Ted O’Brien: Andrew, firstly, nice to be on your show. I think listening to that long list, the conclusion is probably an obvious one. And that is we’ve got a lot of work to do to get this right. And we’ve got to learn from other countries who have been getting it right. And what I found in talking and visiting recently the United States and Canada, but also Japan, is that there’s a pragmatism in those countries that currently doesn’t exist in Australia. And I think that’s probably a big part of the story here. They are far better led by engineering and economics. And that has to be really what drives any policy formulation moving forward. We have to rely on those who know how the systems work. And we have to rely on people who can do the sums, the straight mathematics.

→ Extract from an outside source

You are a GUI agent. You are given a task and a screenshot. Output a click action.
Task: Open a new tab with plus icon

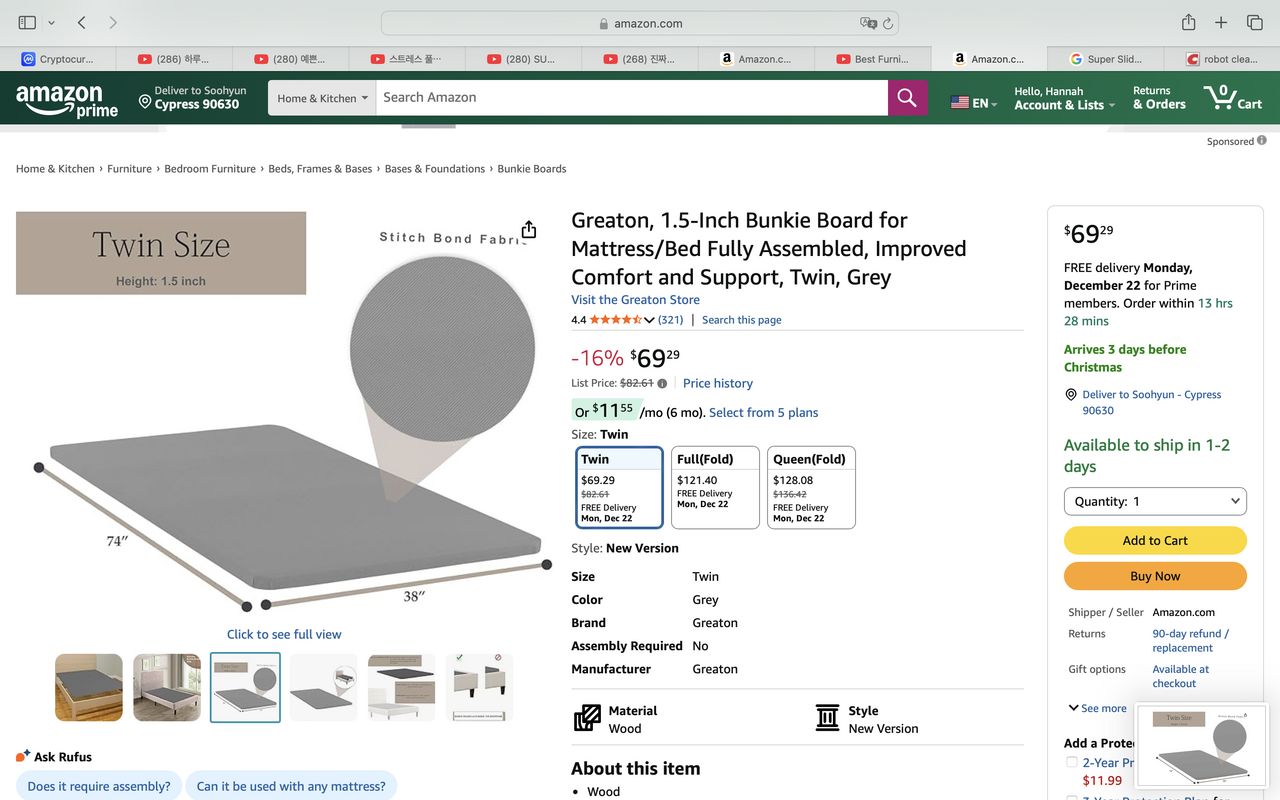(1221, 22)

Andrew Bolt: That’s so true. I mean, Japan, in particular, very pragmatic country can’t afford not to be and yet, you know, I know exactly what you were doing. And I approve of it. The Albanese government though mocked you, mocked you even called you bizarre and disrespectful for filming in Hiroshima, which was destroyed with an atomic bomb yet Japan thinks, tragic though that is, nuclear is still the way to go for its power supplies. What did you actually learn there?

Ted O’Brien: More than anything, Andrew I learned that the Japanese people have a such a common sense view. When it comes to energy. You know that they’ve been through the worst of it. When it comes to atomic bombs. They had the Fukushima incident. Yet here they are leveraging nuclear energy for their future. Yet in Australia. We have the prime minister and a whole host of others refusing to even contemplate a conversation about it. The Japanese, I found them unbelievably open in the conversation I’ve been I’ve been to Japan back and forth most of my business career before politics and you know in hindsight, I think I was a little bit nervous about even entertaining a conversation with the Japanese previously about nuclear technology. But gee was I wrong. They are absolutely open to talking about it. They understand it probably in a very unique way. It’s a complicated relationship. But their conclusion is they can turn nuclear technology into a good and they see it as a good not just for firing up their energy which is good for economic purposes but also their security, energy security iss national security and few countries know that more than Japan.

Andrew Bolt: And Ted O’Brien you’ve neglected the one other selling point if you really do believe in global warming. It also matters if you really do believe we need to go to a reliable 24 hour a day power source that is emissions free. Nuclear power will do that job for you. Ted O’Brien, thank you for finding this. I mean, when they’re mocking you, you know that you’ve got them rattled the Labor Party. They can’t fight you with facts they try it with laughter. Thank you so much for your time. Stick to your guns. I really appreciate your time.